Tools of Titans: The Tactics, Routines, and Habits of Billionaires, Icons, and World-Class Performers
- First edition
- Author: Timothy Ferriss
- Published: 2016 (Houghton Mifflin Harcourt)
- Publication place: United States
- Pages: 736
- ISBN: 978-1328683786
- Website: toolsoftitans.com

= Tools of Titans =

2016 self-help book by Timothy Ferriss

Tools of Titans: The Tactics, Routines, and Habits of Billionaires, Icons, and World-Class Performers (2016) is a self-help book by Timothy Ferriss, an American entrepreneur. For the book, he interviewed more than one hundred "world-class performers" from diverse fields to solicit their advice about how to be successful. The book debuted as a #1 New York Times bestseller.

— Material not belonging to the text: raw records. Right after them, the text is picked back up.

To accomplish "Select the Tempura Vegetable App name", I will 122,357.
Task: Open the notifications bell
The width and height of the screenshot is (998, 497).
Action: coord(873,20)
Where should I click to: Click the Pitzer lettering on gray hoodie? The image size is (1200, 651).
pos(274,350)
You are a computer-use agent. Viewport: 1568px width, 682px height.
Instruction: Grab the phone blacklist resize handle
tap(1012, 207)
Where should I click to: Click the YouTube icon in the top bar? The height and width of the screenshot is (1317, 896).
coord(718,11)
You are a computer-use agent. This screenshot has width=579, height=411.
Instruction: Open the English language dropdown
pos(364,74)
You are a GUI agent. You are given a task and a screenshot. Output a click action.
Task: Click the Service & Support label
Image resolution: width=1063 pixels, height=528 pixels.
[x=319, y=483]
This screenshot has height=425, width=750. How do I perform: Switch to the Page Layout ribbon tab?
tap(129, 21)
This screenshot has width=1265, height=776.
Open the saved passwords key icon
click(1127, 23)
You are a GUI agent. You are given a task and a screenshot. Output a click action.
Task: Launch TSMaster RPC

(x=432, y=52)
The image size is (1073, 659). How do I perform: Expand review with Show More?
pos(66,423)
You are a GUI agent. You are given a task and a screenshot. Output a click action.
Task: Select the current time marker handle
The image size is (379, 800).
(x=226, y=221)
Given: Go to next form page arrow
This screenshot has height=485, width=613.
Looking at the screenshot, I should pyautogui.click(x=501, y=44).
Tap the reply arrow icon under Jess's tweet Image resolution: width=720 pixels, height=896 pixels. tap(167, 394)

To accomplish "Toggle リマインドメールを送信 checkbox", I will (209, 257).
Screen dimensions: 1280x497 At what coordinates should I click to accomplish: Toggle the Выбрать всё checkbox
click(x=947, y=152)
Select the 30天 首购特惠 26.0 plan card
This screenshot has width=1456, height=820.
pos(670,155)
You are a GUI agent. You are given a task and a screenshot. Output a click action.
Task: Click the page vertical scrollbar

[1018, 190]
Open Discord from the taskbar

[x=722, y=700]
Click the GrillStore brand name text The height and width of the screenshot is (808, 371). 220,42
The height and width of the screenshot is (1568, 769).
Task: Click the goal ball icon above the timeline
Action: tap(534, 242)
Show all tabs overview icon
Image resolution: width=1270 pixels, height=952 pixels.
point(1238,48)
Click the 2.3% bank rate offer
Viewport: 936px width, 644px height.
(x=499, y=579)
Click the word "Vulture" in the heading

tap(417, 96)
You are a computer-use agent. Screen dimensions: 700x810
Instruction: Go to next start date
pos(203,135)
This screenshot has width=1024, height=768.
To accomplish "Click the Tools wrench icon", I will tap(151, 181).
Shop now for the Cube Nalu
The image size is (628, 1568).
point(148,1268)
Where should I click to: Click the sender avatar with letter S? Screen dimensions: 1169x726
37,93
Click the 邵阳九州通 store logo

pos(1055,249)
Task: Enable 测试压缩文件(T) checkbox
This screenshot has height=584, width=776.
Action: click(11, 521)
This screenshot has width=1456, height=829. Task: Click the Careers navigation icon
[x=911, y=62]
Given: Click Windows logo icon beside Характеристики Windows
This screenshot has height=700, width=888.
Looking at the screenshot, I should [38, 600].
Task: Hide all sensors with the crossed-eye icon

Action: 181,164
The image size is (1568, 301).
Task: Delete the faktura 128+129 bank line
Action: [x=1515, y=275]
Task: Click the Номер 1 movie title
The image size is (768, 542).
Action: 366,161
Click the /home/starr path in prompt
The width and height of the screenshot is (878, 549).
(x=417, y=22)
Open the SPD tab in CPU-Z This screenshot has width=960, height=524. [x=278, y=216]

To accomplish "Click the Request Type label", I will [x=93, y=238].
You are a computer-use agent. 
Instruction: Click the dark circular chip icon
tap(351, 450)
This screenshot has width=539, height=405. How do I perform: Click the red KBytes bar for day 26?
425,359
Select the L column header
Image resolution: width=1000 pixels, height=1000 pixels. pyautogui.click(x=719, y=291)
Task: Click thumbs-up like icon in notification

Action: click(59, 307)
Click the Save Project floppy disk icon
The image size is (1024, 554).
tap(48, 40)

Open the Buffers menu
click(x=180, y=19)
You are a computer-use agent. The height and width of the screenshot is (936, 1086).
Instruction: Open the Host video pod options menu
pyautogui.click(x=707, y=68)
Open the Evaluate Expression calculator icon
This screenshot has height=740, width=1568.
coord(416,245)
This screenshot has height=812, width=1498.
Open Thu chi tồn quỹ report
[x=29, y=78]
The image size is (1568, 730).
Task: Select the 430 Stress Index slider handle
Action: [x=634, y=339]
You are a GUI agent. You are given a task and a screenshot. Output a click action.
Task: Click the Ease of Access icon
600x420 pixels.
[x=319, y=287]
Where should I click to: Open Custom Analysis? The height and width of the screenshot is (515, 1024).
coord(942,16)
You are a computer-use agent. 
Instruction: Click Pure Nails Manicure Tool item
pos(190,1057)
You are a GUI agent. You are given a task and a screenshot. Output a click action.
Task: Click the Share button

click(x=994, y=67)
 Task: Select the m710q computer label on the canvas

Arnold Schwarzenegger wrote the foreword.

==Content==
Ferriss noticed patterns in the successful people he interviewed, including:
- 80% engaged in meditation or mindfulness activities daily
- A number of males over 45 either never ate breakfast, or ate it lightly.
- Many used the Chilipad, a sleep-aid device.
- Many enjoyed the books Sapiens, Poor Charlie's Almanack, Influence, Man's Search for Meaning.
- Many listened to single songs on repeat for focus.
- Many did a form of "spec" work (completing projects on their own time and at their own expense, then submitting them to prospective buyers)
- Many believed that "failure is not durable".
- They often turned weaknesses into advantages.